> MATERIAL PROVIDED:
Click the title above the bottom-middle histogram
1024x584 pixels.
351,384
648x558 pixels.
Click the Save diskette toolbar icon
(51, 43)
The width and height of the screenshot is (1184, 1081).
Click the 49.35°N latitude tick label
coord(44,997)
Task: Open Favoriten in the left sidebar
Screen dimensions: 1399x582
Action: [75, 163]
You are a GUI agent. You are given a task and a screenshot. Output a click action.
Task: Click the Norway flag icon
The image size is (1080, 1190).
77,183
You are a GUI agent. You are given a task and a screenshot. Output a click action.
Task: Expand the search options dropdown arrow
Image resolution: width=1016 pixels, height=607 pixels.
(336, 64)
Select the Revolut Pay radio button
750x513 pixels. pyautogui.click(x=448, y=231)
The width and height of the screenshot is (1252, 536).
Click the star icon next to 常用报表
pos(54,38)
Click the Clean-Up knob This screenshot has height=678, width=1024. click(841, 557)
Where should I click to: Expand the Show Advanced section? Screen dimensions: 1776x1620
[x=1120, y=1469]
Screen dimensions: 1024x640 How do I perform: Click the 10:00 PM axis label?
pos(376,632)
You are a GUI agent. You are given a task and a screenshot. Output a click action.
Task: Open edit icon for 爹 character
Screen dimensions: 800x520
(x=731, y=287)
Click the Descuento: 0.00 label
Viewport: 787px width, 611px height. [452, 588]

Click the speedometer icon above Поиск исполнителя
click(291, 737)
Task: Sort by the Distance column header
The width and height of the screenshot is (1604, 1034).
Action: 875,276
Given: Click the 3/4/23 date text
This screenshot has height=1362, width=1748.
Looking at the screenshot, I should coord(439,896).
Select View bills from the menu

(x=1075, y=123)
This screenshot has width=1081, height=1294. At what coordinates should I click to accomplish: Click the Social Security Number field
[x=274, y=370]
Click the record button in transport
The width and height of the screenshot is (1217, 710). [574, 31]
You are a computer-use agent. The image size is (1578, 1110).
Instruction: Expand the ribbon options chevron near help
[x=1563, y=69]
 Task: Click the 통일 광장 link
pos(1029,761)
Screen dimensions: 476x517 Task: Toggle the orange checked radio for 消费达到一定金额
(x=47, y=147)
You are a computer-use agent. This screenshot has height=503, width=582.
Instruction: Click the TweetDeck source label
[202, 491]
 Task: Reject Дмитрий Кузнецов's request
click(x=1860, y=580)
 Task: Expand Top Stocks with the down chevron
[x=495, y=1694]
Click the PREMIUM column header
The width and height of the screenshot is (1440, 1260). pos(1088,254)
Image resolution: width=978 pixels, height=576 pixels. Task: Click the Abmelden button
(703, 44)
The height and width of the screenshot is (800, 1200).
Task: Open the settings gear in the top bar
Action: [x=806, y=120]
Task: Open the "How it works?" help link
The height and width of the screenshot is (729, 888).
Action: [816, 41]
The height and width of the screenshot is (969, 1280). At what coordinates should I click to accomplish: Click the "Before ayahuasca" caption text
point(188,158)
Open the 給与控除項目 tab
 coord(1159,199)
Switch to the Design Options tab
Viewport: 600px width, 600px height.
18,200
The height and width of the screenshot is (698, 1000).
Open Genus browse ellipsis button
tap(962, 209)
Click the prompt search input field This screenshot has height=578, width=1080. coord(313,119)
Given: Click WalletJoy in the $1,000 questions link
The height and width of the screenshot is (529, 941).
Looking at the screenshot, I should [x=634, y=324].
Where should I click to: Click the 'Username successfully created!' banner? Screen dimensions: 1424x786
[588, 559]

> WHAT IS REQUIRED: Would you please repeat the entire listing above exactly?

> COMPLETED EXERCISE:
Click the title above the bottom-middle histogram
1024x584 pixels.
351,384
648x558 pixels.
Click the Save diskette toolbar icon
(51, 43)
The width and height of the screenshot is (1184, 1081).
Click the 49.35°N latitude tick label
coord(44,997)
Task: Open Favoriten in the left sidebar
Screen dimensions: 1399x582
Action: [75, 163]
You are a GUI agent. You are given a task and a screenshot. Output a click action.
Task: Click the Norway flag icon
The image size is (1080, 1190).
77,183
You are a GUI agent. You are given a task and a screenshot. Output a click action.
Task: Expand the search options dropdown arrow
Image resolution: width=1016 pixels, height=607 pixels.
(336, 64)
Select the Revolut Pay radio button
750x513 pixels. pyautogui.click(x=448, y=231)
The width and height of the screenshot is (1252, 536).
Click the star icon next to 常用报表
pos(54,38)
Click the Clean-Up knob This screenshot has height=678, width=1024. click(841, 557)
Where should I click to: Expand the Show Advanced section? Screen dimensions: 1776x1620
[x=1120, y=1469]
Screen dimensions: 1024x640 How do I perform: Click the 10:00 PM axis label?
pos(376,632)
You are a GUI agent. You are given a task and a screenshot. Output a click action.
Task: Open edit icon for 爹 character
Screen dimensions: 800x520
(x=731, y=287)
Click the Descuento: 0.00 label
Viewport: 787px width, 611px height. [452, 588]

Click the speedometer icon above Поиск исполнителя
click(291, 737)
Task: Sort by the Distance column header
The width and height of the screenshot is (1604, 1034).
Action: 875,276
Given: Click the 3/4/23 date text
This screenshot has height=1362, width=1748.
Looking at the screenshot, I should coord(439,896).
Select View bills from the menu

(x=1075, y=123)
This screenshot has width=1081, height=1294. At what coordinates should I click to accomplish: Click the Social Security Number field
[x=274, y=370]
Click the record button in transport
The width and height of the screenshot is (1217, 710). [574, 31]
You are a computer-use agent. The image size is (1578, 1110).
Instruction: Expand the ribbon options chevron near help
[x=1563, y=69]
 Task: Click the 통일 광장 link
pos(1029,761)
Screen dimensions: 476x517 Task: Toggle the orange checked radio for 消费达到一定金额
(x=47, y=147)
You are a computer-use agent. This screenshot has height=503, width=582.
Instruction: Click the TweetDeck source label
[202, 491]
 Task: Reject Дмитрий Кузнецов's request
click(x=1860, y=580)
 Task: Expand Top Stocks with the down chevron
[x=495, y=1694]
Click the PREMIUM column header
The width and height of the screenshot is (1440, 1260). pos(1088,254)
Image resolution: width=978 pixels, height=576 pixels. Task: Click the Abmelden button
(703, 44)
The height and width of the screenshot is (800, 1200).
Task: Open the settings gear in the top bar
Action: [x=806, y=120]
Task: Open the "How it works?" help link
The height and width of the screenshot is (729, 888).
Action: [816, 41]
The height and width of the screenshot is (969, 1280). At what coordinates should I click to accomplish: Click the "Before ayahuasca" caption text
point(188,158)
Open the 給与控除項目 tab
 coord(1159,199)
Switch to the Design Options tab
Viewport: 600px width, 600px height.
18,200
The height and width of the screenshot is (698, 1000).
Open Genus browse ellipsis button
tap(962, 209)
Click the prompt search input field This screenshot has height=578, width=1080. coord(313,119)
Given: Click WalletJoy in the $1,000 questions link
The height and width of the screenshot is (529, 941).
Looking at the screenshot, I should [x=634, y=324].
Where should I click to: Click the 'Username successfully created!' banner? Screen dimensions: 1424x786
[588, 559]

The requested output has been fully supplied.